Rafael Nadal 2 Tahun Berjuang Lawan Sindrom Mueller-Weiss, Senang Kembali Tampil di Wimbledon 2022

Andhika Khoirul Huda
Kamis 23 Juni 2022 23:16 WIB
Rafael Nadal 2 Tahun Berjuang Lawan Sindrom Mueller-Weiss, Senang Kembali Tampil di Wimbledon 2022
Rafael Nadal 2 Tahun Berjuang Lawan Sindrom Mueller-Weiss, Senang Kembali Tampil di Wimbledon 2022. (Foto: celebrities.id/Instagram @rafaelnadal)

LONDON, celebrities.id – Bintang Tenis Spanyol, Rafael Nadal terus mempersiapkan diri jelang tampil di Wimbledon 2022.

Dengan kondisinya yang belum sepenuhnya bugar, Nadal mengaku senang bisa menjalani laga eksebisi sebelum berkompetisi di salah satu turnamen Grand Slam tersebut.

Seperti diketahui, Nadal melawan rasa sakit di kaki kirinya akibat penyakit Sindrom Mueller-Weiss yang dideritanya. Selama perjalanannya meraih gelar juara Prancis Terbuka 2022 pada awal Juni 2022, dia pun membutuhkan suntikan untuk dapat memainkan setiap pertandingannya. Sehingga kondisi itu sempat membuatnya ragu untuk bisa mentas di Wimbledon 2022.

Akan tetapi, di Giorgio Armani Classic, sebuah acara eksibisi di London Barat, pada Rabu 22 Juni 2022, Nadal tak menunjukkan tanda-tanda sakit pada cederanya. Dia sukses menghajar Stan Wawrinka 6-2 dan 6-3 di lapangan Hurlingham Club.
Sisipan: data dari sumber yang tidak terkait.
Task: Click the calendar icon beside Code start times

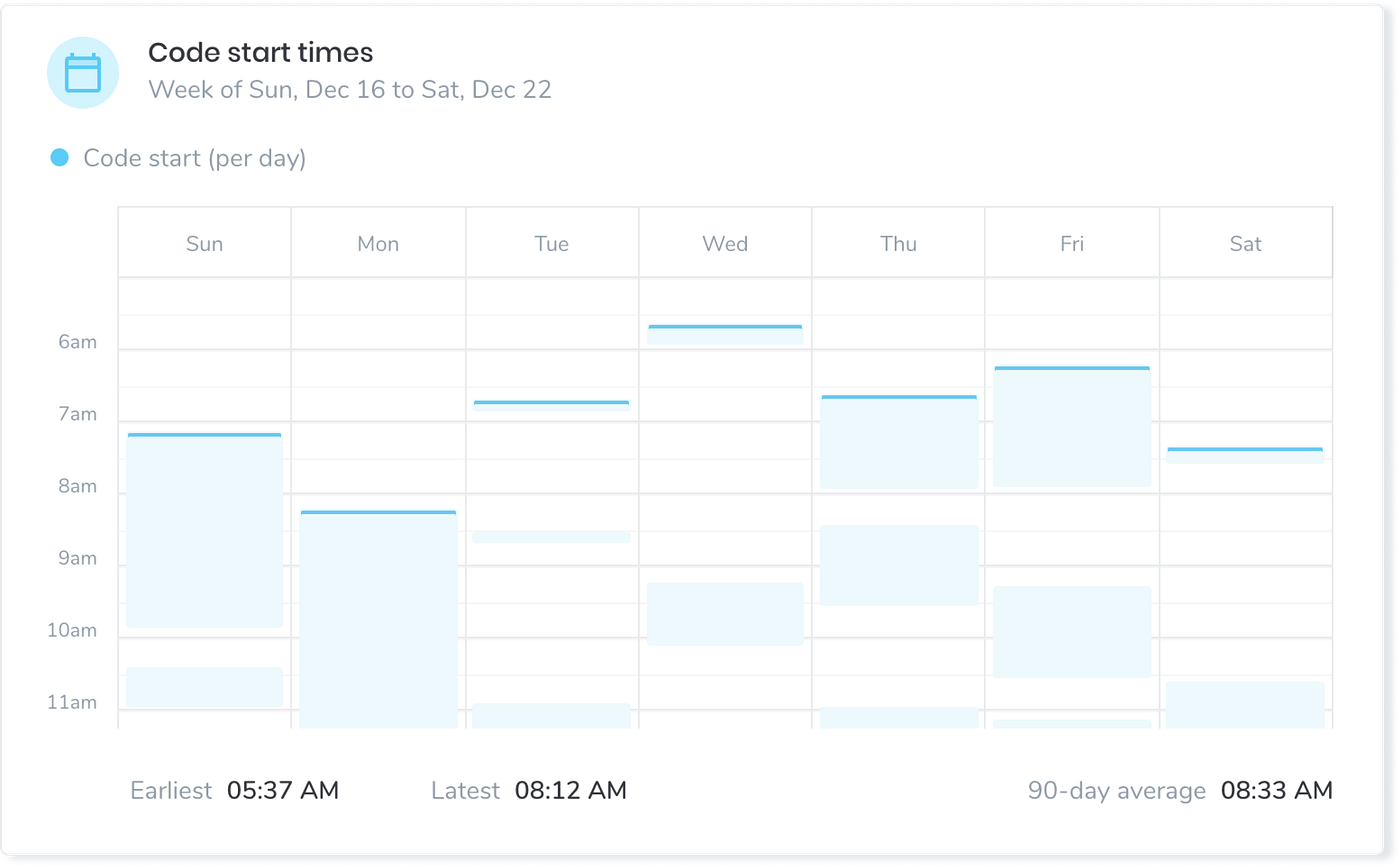Action: (x=83, y=73)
Mantan petenis ranking satu dunia itu pun merasa sangat senang bisa kembali tampil di lapangan rumput untuk pertama kalinya dalam dua tahun terakhir. Terlebih lagi, dalam kurun waktu tersebut dia mengalami masa-masa yang cukup kelam dengan cedera yang dideritanya.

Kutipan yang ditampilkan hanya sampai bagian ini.